Summary: Bernstein has raised its price target on ASML Holding NV to 1,700 from 1,600 and adjusted its U.S.-listed target to $1,971 from $1,911, pointing to materially stronger DRAM-related demand and a sizable increase in expected EUV system deliveries to memory customers by 2028. The firm also raised near-term earnings forecasts and updated shipment and wafer-fabrication equipment spending projections across the DRAM supply chain.
On Thursday Bernstein reiterated an "outperform" rating on the Dutch lithography equipment maker and retained ASML as its top pick in European semiconductors while increasing its price target for shares listed in Europe and the U.S. ASML's U.S. shares closed at $1,399.42 on March 24, implying roughly 78.9% upside to Bernstein's revised U.S. target.
The brokerage raised its 2028 diluted EPS estimate to 50.40 from 45.27 and lifted the 2027 estimate to 42.60 from 40.56. Bernstein's 1,700 target is derived from applying a 40x price-to-earnings multiple to a Q508 EPS estimate of 42.7.
"This brings significant growth to ASML," the note said, as Bernstein now forecasts 92 EUV machine shipments in 2028, up from a prior projection of 79 units. The firm expects that 45% of those 92 units - or 44 machines - will be destined for DRAM customers, which would represent more than double the 18 units shipped to DRAM in 2025.
Bernstein attributed the revision to a broad pull-forward of clean room timelines from the leading memory manufacturers SK Hynix, Samsung and Micron. Its forecast for total incremental DRAM capacity additions is 246,000 wafers per month in 2026, rising to 330,000 in 2027 and to 425,000 in 2028, versus 145,000 in 2025.
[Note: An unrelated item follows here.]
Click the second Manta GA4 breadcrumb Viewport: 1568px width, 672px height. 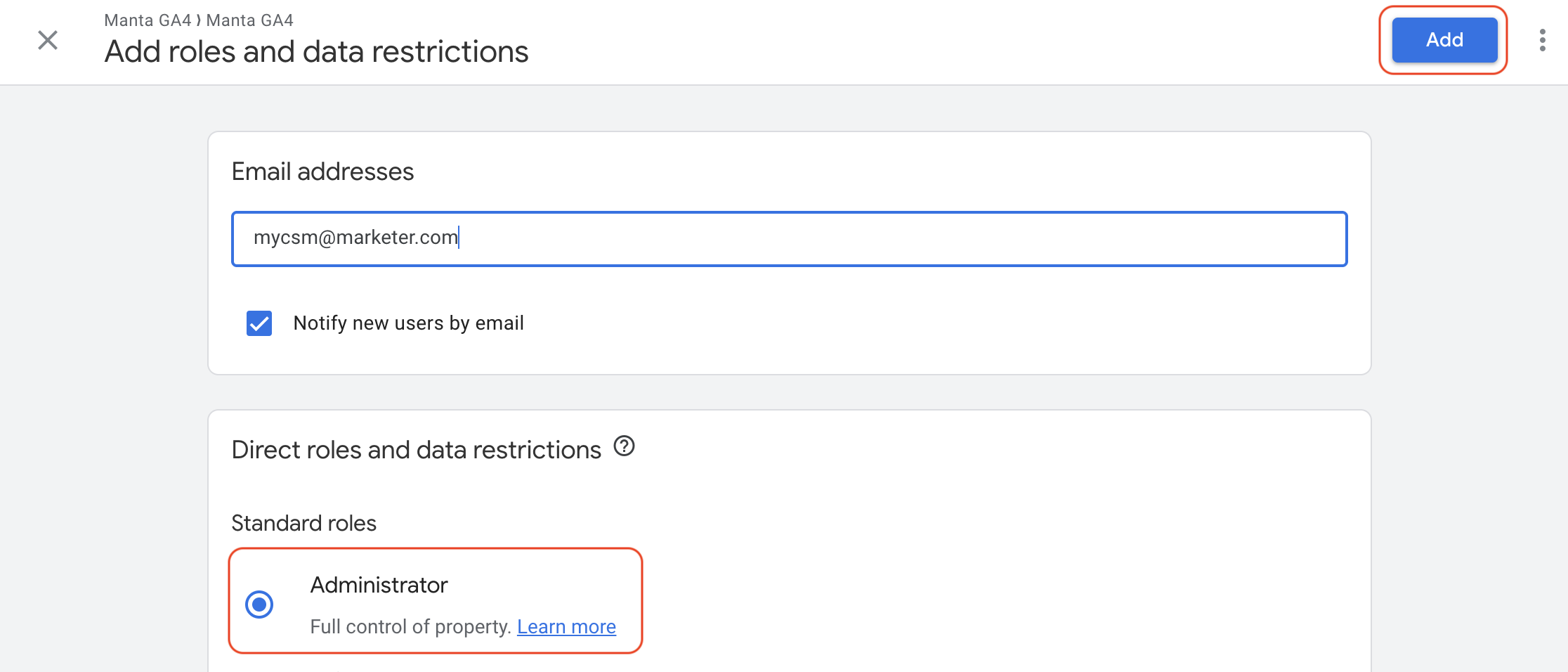point(249,20)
Specific industry developments cited by Bernstein include SK Hynix opening its second M15X clean room in March 2026, two months ahead of schedule, and Micron raising its fiscal 2026 capital expenditure guidance to $25 billion from $20 billion. Samsung has resumed construction of its Pyeongtaek P5 fabrication facility, with a targeted completion date of July 2028 after a two-year pause.
On a broader spending basis, Bernstein now projects 2028 global ex-China DRAM wafer fabrication equipment spending of $75.9 billion, a substantial increase versus its own house-view model of $51.3 billion and up from $30 billion in 2025.
Bernstein also raised price targets for other equipment suppliers in Japan, lifting Tokyo Electron's target to y56,800 from y49,900 and naming Kokusai Electric its Japan semiconductors top pick while increasing that target to y8,620 from y7,080. The revised Kokusai target implies about 47% upside from its March 24 close of y5,879.
The note updates ASML's financial outlook, shipment expectations and the brokerage's supply-chain view in a way that assumes a meaningful acceleration in DRAM capital spending and clean-room buildout across multiple memory vendors. The changes translate into higher EPS forecasts, a higher P/E-based equity target and materially larger projections for industry wafer-fabrication equipment investment by 2028.
Implications for markets and stakeholders:
- Semiconductor equipment makers could see improved demand visibility if DRAM capacity expansion follows the timelines cited by Bernstein.
- Memory manufacturers' capex plans and clean-room completions are central to the revised spending and shipment forecasts.
- Equity investors in ASML and other equipment suppliers face significant upside in Bernstein's scenario, reflected in higher price targets and EPS revisions.